**Goal of the exercise**. Lines to return, exactly: from the line with "Viewport: 1568px width, 349px height." to the line with "1139x554 pixels." in the entries below, both included.

+++ Data extracts +++

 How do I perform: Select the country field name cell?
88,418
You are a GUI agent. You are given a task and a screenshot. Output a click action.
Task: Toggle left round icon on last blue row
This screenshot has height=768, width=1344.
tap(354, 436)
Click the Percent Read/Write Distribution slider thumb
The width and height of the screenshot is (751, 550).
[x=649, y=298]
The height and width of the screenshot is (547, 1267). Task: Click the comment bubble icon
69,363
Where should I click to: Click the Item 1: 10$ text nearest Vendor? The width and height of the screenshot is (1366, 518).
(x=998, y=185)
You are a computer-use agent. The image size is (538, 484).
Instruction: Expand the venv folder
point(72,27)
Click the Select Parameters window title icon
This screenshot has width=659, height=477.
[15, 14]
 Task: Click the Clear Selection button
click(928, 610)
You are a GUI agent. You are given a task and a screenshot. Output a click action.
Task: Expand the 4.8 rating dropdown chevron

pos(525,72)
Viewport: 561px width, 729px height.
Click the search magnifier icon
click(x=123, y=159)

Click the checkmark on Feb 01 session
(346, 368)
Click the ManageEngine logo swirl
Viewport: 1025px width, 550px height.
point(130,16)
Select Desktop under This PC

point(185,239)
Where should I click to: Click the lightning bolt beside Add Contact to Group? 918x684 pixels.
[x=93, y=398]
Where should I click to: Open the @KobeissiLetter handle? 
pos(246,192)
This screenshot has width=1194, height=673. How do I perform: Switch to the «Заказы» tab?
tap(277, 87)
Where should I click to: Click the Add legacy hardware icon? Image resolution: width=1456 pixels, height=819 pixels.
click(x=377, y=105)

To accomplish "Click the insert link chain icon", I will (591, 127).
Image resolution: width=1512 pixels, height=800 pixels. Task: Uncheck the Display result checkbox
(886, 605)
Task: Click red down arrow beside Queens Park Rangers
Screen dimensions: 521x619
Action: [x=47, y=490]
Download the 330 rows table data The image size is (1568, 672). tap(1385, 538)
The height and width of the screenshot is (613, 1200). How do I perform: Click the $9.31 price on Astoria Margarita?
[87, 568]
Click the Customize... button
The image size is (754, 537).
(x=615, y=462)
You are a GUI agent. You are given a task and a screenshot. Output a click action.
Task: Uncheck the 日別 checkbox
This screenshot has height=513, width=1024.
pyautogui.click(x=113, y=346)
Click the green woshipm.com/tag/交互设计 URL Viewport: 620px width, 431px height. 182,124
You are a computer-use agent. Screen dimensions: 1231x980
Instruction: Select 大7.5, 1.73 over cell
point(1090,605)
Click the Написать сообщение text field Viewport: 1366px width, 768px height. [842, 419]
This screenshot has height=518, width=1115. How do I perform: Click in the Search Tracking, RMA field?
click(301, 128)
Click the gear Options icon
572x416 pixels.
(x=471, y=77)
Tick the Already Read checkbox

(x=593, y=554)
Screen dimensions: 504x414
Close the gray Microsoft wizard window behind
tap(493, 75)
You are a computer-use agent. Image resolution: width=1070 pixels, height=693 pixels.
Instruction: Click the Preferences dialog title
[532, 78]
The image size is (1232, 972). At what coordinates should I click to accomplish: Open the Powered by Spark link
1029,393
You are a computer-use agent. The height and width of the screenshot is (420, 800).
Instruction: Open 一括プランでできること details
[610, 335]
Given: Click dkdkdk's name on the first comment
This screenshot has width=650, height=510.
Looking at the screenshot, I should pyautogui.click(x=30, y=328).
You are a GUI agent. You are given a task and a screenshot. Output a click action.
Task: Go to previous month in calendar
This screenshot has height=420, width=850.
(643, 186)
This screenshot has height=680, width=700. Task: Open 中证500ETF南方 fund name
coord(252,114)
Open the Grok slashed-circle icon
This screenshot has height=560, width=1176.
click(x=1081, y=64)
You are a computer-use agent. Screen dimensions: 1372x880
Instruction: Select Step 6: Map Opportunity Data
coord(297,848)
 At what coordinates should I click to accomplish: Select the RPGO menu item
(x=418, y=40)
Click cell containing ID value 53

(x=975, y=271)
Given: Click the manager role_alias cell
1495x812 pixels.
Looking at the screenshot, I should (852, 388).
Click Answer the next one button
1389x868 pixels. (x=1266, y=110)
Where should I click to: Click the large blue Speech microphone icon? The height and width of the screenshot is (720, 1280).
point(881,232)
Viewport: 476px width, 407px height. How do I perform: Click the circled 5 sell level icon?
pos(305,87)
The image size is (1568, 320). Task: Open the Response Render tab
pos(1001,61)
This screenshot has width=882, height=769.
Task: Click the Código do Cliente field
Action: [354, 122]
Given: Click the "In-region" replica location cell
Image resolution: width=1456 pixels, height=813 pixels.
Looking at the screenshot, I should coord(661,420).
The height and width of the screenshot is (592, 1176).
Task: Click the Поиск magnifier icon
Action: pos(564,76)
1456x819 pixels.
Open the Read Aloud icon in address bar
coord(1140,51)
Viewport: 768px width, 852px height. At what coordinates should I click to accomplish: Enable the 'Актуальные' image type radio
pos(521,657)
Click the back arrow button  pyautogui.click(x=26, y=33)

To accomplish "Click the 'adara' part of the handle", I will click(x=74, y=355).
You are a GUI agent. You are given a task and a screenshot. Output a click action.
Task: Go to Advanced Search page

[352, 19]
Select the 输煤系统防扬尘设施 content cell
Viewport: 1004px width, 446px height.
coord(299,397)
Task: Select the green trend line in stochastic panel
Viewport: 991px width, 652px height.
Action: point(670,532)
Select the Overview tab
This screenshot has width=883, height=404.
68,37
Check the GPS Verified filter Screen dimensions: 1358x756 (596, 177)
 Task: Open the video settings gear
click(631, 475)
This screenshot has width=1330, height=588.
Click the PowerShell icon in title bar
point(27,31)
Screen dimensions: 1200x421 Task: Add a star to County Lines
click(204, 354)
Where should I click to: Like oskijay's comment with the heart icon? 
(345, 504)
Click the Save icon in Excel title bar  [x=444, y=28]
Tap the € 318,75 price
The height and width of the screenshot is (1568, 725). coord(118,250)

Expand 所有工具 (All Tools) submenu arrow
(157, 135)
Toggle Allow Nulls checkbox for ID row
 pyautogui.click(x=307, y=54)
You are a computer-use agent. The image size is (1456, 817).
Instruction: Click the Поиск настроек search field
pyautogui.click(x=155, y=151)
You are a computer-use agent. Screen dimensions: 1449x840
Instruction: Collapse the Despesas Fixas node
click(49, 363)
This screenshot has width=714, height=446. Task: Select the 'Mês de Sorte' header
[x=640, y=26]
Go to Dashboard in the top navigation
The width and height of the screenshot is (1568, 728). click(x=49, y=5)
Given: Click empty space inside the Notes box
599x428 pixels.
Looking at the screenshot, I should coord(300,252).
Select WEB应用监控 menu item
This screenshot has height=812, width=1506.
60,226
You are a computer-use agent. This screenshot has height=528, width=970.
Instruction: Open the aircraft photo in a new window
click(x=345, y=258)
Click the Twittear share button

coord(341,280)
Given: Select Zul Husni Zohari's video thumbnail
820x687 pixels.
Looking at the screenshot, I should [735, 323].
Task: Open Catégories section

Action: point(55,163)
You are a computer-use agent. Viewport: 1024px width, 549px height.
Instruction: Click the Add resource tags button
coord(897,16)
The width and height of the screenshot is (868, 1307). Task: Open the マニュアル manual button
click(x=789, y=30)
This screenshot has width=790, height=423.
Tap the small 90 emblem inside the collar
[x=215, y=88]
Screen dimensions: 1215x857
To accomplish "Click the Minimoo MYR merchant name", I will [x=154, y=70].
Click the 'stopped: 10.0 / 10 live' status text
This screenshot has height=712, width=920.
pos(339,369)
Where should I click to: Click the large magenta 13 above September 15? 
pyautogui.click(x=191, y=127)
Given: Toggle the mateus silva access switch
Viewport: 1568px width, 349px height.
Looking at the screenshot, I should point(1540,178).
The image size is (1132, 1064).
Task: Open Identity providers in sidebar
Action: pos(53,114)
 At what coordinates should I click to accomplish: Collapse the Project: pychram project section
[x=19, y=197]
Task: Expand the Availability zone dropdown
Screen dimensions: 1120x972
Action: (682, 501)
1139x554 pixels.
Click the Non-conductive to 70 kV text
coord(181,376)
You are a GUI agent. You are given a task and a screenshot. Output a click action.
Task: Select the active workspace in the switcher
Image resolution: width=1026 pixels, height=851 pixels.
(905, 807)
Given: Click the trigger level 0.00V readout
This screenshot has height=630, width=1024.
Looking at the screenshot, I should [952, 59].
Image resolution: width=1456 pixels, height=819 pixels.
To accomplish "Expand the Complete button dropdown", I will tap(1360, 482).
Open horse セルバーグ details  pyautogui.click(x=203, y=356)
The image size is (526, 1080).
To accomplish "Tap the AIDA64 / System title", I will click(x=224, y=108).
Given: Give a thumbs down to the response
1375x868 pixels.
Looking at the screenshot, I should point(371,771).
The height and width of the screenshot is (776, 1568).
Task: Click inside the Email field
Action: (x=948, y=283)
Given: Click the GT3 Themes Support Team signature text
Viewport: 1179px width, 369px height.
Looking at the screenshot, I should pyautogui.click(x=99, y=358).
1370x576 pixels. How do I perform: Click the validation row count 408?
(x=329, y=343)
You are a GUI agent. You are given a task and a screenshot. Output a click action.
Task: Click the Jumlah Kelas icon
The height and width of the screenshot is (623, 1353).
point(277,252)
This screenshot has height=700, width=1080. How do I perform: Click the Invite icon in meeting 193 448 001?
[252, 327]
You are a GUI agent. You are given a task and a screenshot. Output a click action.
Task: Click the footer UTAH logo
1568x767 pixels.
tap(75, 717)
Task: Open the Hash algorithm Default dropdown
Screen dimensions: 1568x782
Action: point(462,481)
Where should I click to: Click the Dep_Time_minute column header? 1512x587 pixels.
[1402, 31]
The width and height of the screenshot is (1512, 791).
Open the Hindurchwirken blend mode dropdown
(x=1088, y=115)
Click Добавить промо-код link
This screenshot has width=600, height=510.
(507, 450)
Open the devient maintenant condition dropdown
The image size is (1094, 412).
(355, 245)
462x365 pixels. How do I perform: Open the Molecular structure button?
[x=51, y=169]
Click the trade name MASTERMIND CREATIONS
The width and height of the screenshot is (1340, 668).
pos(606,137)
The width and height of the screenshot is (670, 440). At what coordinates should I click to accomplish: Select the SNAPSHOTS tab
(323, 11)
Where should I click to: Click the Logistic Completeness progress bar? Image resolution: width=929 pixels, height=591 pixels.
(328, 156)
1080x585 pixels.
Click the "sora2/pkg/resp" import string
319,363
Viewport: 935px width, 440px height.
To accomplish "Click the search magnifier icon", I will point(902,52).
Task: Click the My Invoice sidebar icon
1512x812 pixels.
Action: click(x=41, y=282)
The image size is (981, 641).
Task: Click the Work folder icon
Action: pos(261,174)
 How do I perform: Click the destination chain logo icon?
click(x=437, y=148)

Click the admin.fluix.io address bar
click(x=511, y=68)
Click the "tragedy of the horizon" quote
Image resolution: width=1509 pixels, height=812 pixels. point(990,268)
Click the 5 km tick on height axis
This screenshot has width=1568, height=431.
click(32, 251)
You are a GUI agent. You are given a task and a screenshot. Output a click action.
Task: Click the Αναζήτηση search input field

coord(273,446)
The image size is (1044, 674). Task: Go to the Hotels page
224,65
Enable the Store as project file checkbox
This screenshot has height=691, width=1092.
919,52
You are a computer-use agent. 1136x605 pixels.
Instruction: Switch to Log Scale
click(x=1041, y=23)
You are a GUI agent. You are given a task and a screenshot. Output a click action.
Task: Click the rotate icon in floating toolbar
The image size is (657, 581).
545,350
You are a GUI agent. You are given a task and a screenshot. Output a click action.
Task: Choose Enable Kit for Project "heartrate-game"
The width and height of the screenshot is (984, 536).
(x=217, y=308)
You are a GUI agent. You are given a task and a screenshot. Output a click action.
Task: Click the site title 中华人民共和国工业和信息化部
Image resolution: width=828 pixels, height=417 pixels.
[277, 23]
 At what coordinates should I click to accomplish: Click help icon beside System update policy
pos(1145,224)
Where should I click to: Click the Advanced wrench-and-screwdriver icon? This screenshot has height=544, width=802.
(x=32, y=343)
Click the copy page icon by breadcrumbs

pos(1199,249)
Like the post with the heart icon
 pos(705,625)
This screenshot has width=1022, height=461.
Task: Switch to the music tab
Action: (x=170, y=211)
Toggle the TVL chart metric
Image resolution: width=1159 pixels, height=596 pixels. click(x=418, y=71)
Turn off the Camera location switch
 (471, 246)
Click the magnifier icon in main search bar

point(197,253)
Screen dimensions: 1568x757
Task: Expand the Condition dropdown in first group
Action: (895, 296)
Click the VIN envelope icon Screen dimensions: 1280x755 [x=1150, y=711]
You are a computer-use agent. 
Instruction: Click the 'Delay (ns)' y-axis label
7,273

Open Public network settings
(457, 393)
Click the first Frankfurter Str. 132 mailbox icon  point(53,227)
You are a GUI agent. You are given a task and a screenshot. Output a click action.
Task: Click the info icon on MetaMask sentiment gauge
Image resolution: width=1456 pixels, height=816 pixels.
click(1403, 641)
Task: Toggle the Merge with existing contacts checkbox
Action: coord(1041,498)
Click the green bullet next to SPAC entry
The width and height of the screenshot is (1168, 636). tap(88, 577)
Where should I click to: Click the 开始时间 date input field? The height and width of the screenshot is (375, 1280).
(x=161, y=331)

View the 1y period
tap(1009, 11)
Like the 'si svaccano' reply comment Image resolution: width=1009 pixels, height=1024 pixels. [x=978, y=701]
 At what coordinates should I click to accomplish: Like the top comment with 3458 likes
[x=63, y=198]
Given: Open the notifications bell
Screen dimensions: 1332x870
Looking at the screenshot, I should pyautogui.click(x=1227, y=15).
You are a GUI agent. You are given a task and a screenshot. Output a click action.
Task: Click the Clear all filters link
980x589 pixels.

+++

**Answer box**.
Viewport: 1568px width, 349px height.
Looking at the screenshot, I should point(1540,178).
The image size is (1132, 1064).
Task: Open Identity providers in sidebar
Action: pos(53,114)
 At what coordinates should I click to accomplish: Collapse the Project: pychram project section
[x=19, y=197]
Task: Expand the Availability zone dropdown
Screen dimensions: 1120x972
Action: (682, 501)
1139x554 pixels.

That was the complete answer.